Old newspapers, magazines, diaries, recipe books, and photos are bursting with long-lost stories waiting for someone to rediscover them. Story ideas spring off the pages of these primary source materials, right into our creative brains. As the author of ten historical novels, Melissa Wiley has learned how to mine these rich resources for raw material and sculpt it into captivating historical fiction. After all, nothing brings the past to life like a good, juicy story!
In this class, junior high students will discover how to to blend fact and fiction to create fresh, lively, historically accurate stories. Melissa will share her favorite "historical treasure hunt" techniques and will guide students through the process of creating believable characters and realistic settings. Activities include:
- Treasure Hunt: Mining primary source material for story ideas and historical details
- Character Freewrite: Creating a main character based on a figure from the past
- Set-Building: Bringing that character's world to life with historically accurate detail
- Putting It All Together: You've got the who, what, where, and when—now let's polish up these treasures into your very own work of historical fiction!
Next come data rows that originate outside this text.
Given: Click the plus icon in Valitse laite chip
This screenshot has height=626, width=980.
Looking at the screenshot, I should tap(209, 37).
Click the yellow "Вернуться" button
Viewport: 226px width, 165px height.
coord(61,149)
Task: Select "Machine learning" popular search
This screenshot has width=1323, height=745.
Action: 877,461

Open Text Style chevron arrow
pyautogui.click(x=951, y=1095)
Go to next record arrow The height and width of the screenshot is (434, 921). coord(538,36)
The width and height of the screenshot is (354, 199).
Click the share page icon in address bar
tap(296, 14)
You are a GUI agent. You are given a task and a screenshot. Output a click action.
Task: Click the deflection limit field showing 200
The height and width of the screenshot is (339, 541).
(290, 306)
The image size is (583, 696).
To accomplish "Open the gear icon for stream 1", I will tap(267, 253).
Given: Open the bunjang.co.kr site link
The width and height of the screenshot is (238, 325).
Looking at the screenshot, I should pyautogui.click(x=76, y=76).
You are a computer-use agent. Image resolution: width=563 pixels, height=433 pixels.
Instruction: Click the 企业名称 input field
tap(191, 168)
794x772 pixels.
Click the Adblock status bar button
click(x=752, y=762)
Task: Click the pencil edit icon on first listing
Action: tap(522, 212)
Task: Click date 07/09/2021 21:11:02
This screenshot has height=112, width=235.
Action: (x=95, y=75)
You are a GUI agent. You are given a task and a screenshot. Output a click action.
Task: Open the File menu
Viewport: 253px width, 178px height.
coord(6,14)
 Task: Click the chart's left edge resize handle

Students will need access to primary source material of some kind. Many local libraries will have old magazines and newspapers on microfilm, or diaries and letters written long ago. Museums and historical buildings are also good resources for firsthand accounts of the past. Even old family photos can be a fabulous resource for sparking story ideas! Melissa will provide access to some of her own favorite historical finds as well.
If travel through time is your child's fascination, this is the right class for your student!
For more information about how the classes are run, please read about online classes.
Class Structure Description #
Brave Writer online classes are specially designed with the busy homeschooling parent in mind. Classes last anywhere from four to six weeks. We offer courses that address a specific writing need so that you can take the ones that suit your family throughout the school year. Short class sessions enable you to work around family vacations, out-of-town swim meets, recovering from wisdom teeth removal, and visits from grandparents. We operate on the quarter system, including a summer session. Our most popular classes repeat each quarter, while others are seasonal.
Our classes meet in a customized online classroom, designed specifically to meet the needs of Brave Writer. Only registered students and the instructor have access to the classroom to ensure your privacy. Assignments and reading materials are posted by Brave Writer instructors each week (no additional supply fees necessary, unless otherwise indicated). Either you (homeschooling parent) or your child (homeschooling student) will visit the classroom daily at your convenience to read helpful information about the current topic or to find the writing assignment. We operate "asynchronously" (which means that the discussion is not live, but that posted information remains available to you in your time zone at your convenience). Instructors check the classroom throughout the day to answer questions and give feedback on writing.
Writing is done at home and then typed into the classroom, and shared with both the instructor and other classmates. You're not required to be online at any specific time of the day. We have students from all over the world participating in our classes so "live" discussion is impossible. Instead, the online classroom enables the instructor to post information and assignments when it is convenient to the instructor. Then, when it is convenient for you, you come to the classroom and read the latest postings.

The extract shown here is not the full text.